**Written task**
In the lines below, replace "Quay lại" with "Trở về" and write all the lines out again, leaving everything else unchanged.

**Record set**
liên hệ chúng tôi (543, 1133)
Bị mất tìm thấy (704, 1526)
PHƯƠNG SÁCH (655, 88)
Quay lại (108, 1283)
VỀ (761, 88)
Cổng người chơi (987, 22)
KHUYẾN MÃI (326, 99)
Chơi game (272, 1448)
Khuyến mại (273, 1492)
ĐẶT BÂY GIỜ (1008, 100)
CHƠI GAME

**Output for this task**
liên hệ chúng tôi (543, 1133)
Bị mất tìm thấy (704, 1526)
PHƯƠNG SÁCH (655, 88)
Trở về (108, 1283)
VỀ (761, 88)
Cổng người chơi (987, 22)
KHUYẾN MÃI (326, 99)
Chơi game (272, 1448)
Khuyến mại (273, 1492)
ĐẶT BÂY GIỜ (1008, 100)
CHƠI GAME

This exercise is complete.